PCollection is like PCollection< KV < String,List < Person > > > and PCollection< KV < String,Iterable < List < Person > > > >

I have implemented Person as serializable POJO class and override equals and hash method also.But i think i need to write custom ListCoder for person also and register in the pipeline. I am not sure how to resolve this issue,please help.

1 Answers1

2

Here is a working example. If you clone the repo, under the playground root dir, run ./gradlew run, then you can verify the effect. You could also run with ./gradlew run --args='--runner=DataflowRunner --project=$YOUR_PROJECT_ID --tempLocation=gs://xxx/staging --stagingLocation=gs://xxx/staging' to run it on Dataflow.

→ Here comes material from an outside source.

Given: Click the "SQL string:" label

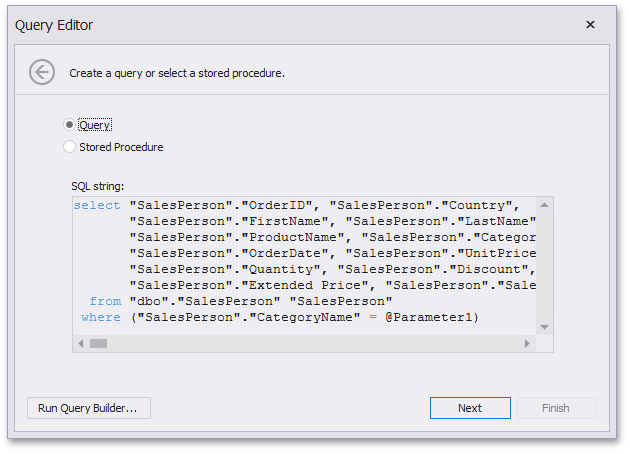Looking at the screenshot, I should (x=98, y=186).
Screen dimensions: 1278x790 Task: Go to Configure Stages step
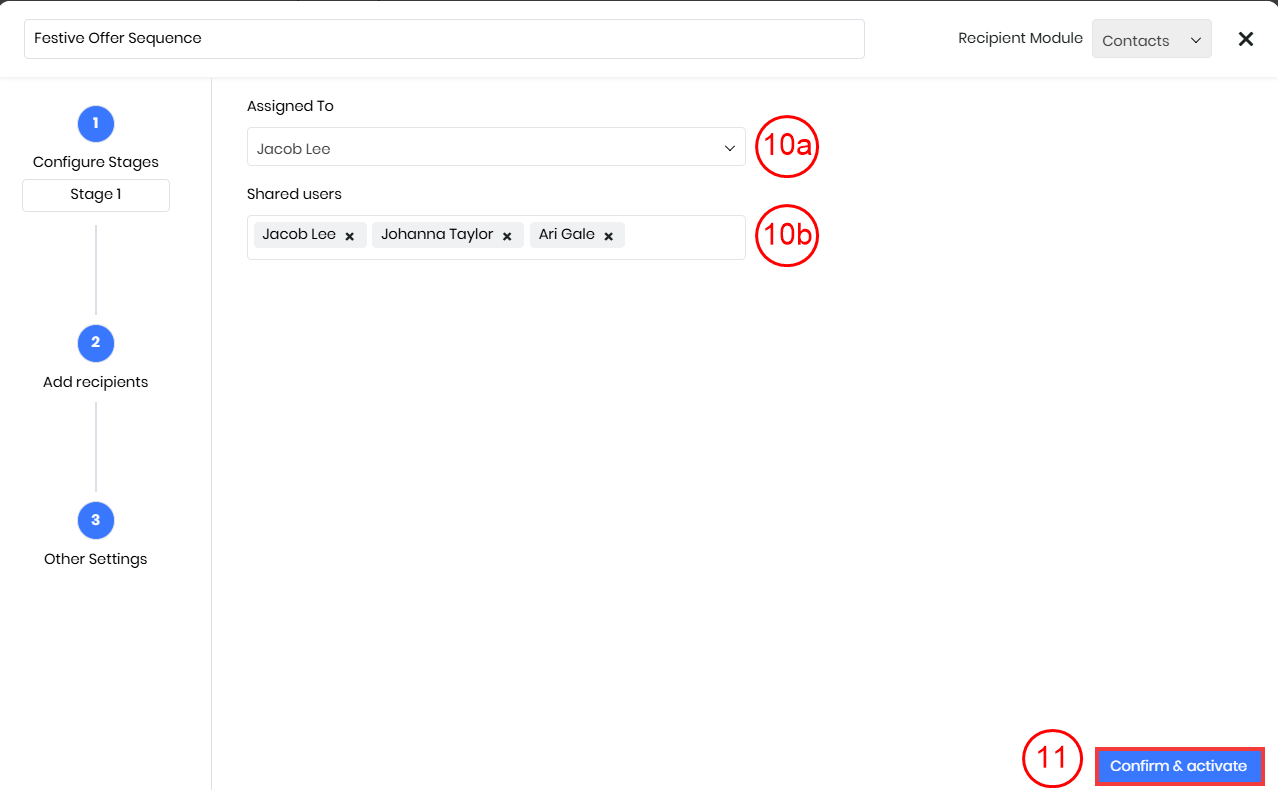[96, 162]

The Person class should look like this if you build it from scratch:

class Person implements Serializable {
  public Person(
      String businessDay,
      String departmentId,
      String companyId
  ) {
    this.businessDay = businessDay;
    this.departmentId = departmentId;
    this.companyId = companyId;
  }

  public String companyId() {
    return companyId;
  }

  public String businessDay() {
    return businessDay;
  }

  public String departmentId() {
    return departmentId;
  }

  @Override
  public boolean equals(Object other) {
    if (this == other) {
      return true;
    }
    if (other == null) {
      return false;
    }
    if (getClass() != other.getClass()) {
      return false;
    }
    Person otherPerson = (Person) other;
    return this.businessDay.equals(otherPerson.businessDay)
        && this.departmentId.equals(otherPerson.departmentId)
        && this.companyId.equals(otherPerson.companyId);
  }

  @Override
  public int hashCode(){
    return Objects.hash(this.businessDay, this.departmentId, this.companyId);
  }

  private final String businessDay;
  private final String departmentId;
  private final String companyId;
}

I recommend

  • using AutoValue instead of creating POJO from scratch. Here are some examples. You can view the whole project here. The advantage is that you don't have to implement the equals and hashCode from scratch every time you create a new object type.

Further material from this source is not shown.